Sunday, October 20, 2019

#2283 "Ominous Kingston Shore"

This was Day Two of the Paint the Town Kingston event of the Annual International Plein Air Painters (IPAP) Paint Out - affiliated with the Kingston School of Art 2019. The dark rolls of cloud to the west looked very ominous like shelf clouds associated with the outflow from a thunderstorm. In fact the September sun was just breaking down the radiational inversion. Northwesterly winds were organizing the moisture into streets of turbulent stratocumulus parallel to the wind direction.
These cyclonic winds extended all of the way to Post-Tropical Cyclone Dorian which was tracking northward across Nova Scotia as I painted.

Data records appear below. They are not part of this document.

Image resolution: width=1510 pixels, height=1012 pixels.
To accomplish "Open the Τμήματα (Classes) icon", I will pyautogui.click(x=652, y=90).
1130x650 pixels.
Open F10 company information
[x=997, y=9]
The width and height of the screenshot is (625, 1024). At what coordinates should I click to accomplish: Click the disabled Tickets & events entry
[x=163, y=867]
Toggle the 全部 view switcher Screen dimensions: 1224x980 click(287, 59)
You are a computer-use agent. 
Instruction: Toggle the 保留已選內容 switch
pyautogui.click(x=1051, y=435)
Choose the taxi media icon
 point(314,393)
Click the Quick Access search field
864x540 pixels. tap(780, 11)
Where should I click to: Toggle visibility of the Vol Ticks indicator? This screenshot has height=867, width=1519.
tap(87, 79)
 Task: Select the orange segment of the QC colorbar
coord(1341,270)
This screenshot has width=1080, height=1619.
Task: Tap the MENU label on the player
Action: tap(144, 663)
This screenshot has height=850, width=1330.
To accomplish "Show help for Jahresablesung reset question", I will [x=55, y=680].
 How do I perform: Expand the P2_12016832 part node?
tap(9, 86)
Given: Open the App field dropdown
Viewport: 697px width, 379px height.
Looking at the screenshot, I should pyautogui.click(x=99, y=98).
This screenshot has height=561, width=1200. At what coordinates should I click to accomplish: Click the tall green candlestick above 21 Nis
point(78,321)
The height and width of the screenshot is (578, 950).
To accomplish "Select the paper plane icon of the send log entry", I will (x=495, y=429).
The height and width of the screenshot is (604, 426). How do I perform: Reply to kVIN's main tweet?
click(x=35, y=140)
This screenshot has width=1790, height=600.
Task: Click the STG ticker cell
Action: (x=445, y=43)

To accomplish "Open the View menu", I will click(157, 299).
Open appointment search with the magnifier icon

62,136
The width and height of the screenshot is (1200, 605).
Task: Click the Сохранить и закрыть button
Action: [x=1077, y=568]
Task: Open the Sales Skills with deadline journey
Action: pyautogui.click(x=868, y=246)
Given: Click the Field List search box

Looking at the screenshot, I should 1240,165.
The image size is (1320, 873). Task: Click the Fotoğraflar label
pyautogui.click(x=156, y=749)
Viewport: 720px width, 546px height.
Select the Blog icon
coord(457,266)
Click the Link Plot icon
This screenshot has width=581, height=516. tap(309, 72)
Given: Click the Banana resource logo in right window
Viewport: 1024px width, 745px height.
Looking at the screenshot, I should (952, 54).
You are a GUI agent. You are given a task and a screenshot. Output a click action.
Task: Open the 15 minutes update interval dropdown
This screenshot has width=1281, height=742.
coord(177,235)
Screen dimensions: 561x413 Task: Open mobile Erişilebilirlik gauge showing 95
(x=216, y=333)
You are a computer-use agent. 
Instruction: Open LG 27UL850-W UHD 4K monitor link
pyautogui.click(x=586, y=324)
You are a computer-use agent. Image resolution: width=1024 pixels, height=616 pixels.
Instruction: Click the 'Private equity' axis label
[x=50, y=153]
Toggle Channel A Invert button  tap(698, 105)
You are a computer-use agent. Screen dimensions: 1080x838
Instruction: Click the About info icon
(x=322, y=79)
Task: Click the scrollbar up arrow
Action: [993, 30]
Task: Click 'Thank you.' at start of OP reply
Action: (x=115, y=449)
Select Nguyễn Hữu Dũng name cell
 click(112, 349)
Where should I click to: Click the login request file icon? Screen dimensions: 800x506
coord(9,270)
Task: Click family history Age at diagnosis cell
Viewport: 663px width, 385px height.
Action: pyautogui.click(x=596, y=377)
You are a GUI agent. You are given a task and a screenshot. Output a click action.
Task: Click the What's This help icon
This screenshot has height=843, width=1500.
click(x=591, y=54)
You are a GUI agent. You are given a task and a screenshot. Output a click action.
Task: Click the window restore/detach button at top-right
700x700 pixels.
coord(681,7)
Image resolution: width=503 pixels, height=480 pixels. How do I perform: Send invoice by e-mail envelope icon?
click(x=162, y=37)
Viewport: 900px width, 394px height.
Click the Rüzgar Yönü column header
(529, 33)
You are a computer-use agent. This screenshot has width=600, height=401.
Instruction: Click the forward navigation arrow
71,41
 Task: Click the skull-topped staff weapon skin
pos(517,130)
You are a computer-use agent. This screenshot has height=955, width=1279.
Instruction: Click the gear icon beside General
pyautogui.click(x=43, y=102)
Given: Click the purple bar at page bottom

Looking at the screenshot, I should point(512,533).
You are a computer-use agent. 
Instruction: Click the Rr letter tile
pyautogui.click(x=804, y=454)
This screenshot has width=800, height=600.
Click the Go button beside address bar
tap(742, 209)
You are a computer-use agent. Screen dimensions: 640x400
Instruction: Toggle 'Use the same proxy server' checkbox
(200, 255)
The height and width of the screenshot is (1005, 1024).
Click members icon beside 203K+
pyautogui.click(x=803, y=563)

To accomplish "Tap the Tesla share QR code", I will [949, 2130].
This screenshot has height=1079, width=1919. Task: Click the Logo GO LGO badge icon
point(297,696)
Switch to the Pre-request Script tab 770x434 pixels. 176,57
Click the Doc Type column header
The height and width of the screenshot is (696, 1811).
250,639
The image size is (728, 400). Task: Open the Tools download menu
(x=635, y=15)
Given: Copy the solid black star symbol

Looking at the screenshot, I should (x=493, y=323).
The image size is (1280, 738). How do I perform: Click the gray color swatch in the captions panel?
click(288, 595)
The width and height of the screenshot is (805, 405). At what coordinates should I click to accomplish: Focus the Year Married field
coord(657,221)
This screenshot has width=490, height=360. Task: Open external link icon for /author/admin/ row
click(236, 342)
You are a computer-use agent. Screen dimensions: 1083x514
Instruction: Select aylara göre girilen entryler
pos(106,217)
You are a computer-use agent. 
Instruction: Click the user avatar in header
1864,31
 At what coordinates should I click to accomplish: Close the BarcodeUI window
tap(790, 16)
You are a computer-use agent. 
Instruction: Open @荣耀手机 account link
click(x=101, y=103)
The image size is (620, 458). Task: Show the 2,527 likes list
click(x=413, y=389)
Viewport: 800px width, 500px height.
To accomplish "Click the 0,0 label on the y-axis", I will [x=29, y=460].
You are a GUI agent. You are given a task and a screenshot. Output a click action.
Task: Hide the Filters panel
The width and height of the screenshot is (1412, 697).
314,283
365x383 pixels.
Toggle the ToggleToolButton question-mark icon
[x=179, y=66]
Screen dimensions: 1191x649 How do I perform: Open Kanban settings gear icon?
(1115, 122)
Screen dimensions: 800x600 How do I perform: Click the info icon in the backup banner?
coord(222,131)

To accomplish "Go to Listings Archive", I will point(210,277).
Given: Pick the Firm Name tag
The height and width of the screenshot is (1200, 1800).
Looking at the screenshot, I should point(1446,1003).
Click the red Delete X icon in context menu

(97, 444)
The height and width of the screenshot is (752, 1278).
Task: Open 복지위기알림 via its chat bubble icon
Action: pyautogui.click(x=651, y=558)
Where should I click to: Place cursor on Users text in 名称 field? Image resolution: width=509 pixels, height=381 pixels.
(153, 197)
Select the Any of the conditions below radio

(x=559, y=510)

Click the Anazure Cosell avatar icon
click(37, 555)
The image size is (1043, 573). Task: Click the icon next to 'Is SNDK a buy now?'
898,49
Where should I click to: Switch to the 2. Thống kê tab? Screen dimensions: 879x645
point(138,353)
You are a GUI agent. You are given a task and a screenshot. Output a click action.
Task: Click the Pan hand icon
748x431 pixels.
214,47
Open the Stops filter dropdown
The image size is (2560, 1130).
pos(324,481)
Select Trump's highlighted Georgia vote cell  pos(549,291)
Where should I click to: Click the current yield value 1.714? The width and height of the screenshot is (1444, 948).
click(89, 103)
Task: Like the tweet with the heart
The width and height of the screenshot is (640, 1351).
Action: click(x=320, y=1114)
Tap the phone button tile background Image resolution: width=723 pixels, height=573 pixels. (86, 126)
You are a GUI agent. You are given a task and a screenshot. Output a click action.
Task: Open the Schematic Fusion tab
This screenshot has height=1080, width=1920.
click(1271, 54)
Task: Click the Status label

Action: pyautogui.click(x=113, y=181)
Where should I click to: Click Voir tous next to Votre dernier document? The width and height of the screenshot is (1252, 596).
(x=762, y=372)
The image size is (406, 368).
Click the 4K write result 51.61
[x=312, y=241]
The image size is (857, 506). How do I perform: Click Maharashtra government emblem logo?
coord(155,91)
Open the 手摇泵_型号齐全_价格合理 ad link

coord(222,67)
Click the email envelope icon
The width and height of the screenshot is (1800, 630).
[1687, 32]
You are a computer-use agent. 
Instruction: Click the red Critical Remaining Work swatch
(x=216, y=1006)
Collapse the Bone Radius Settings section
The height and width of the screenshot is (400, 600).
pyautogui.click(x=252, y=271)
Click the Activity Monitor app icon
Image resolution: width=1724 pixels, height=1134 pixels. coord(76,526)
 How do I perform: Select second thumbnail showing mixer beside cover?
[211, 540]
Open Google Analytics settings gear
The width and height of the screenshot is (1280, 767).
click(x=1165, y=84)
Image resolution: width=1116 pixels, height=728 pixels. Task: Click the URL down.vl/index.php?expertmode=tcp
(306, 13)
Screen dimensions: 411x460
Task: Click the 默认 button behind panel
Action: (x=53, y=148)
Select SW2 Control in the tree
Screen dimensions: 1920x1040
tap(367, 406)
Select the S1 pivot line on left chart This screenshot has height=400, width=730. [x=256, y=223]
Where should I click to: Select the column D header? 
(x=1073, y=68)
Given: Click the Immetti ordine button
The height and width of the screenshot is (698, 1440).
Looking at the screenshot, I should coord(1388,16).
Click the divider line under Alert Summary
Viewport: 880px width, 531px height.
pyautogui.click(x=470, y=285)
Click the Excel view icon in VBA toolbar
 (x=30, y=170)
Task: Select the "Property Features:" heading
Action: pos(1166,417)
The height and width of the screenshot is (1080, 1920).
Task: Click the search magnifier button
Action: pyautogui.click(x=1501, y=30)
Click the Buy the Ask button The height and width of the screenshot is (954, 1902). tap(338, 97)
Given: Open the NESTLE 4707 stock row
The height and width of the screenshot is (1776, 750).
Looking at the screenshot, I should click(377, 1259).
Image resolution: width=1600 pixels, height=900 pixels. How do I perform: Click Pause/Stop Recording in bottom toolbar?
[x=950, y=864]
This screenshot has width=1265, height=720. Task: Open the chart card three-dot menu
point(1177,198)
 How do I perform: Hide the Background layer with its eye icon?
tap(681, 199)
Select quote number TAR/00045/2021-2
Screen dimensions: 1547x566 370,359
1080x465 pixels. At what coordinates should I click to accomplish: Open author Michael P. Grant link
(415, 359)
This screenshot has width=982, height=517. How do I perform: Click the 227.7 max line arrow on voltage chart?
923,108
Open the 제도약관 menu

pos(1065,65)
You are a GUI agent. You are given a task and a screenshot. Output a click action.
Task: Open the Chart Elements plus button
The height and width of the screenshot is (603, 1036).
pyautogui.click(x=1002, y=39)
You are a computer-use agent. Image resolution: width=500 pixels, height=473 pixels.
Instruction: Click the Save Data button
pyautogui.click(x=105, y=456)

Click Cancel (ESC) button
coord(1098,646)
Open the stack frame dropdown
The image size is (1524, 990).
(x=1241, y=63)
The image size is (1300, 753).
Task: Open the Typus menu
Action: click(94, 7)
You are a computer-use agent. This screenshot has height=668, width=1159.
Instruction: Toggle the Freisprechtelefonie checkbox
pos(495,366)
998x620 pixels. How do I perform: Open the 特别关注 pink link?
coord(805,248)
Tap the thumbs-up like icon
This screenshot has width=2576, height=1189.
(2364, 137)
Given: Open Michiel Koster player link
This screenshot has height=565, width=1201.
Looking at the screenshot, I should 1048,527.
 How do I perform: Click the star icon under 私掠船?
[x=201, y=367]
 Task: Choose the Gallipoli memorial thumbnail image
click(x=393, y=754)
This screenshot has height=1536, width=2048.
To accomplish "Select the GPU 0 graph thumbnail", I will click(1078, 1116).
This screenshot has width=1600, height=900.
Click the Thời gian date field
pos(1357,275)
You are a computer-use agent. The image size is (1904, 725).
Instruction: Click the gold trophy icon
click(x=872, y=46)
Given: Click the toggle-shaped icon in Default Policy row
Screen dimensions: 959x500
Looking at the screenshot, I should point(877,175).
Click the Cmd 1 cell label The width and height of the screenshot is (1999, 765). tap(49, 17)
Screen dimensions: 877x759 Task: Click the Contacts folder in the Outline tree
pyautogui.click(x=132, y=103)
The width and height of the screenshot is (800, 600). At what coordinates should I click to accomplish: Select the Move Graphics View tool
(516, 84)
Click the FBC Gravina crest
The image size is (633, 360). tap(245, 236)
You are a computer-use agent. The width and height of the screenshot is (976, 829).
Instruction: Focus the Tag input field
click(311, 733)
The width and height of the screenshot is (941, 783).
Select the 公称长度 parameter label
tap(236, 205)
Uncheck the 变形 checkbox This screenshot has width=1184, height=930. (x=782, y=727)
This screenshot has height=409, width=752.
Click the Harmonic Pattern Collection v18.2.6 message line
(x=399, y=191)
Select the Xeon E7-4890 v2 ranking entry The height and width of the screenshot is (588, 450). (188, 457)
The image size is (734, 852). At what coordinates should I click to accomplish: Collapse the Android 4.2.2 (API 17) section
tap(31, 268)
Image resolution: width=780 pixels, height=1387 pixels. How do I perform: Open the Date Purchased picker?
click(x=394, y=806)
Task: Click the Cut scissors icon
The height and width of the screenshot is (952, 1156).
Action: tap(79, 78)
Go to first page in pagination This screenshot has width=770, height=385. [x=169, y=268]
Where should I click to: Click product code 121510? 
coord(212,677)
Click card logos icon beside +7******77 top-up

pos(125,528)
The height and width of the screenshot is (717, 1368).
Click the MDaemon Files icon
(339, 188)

I was faithful to the buildings on the western shore of the Cataraqui River. A large brush does not permit the details of any of the structures but the viewer's mind can fill those in. The Kingston Woolen Mill comprises the red brick buildings on the left side of the distant shore.

The Woolen Mill was built to last. This four-storey red brick building was constructed in 1882 when a group of Kingston businessmen needed a place in which they could produce cloth. The Dominion Textile Company were the original occupants and operated for upwards of 50 years. In 1987 The Woolen Mill was declared an historic building.

Some ducks were keeping me company. I could hear shooting to the north as the early hunting season on Canada geese had just opened.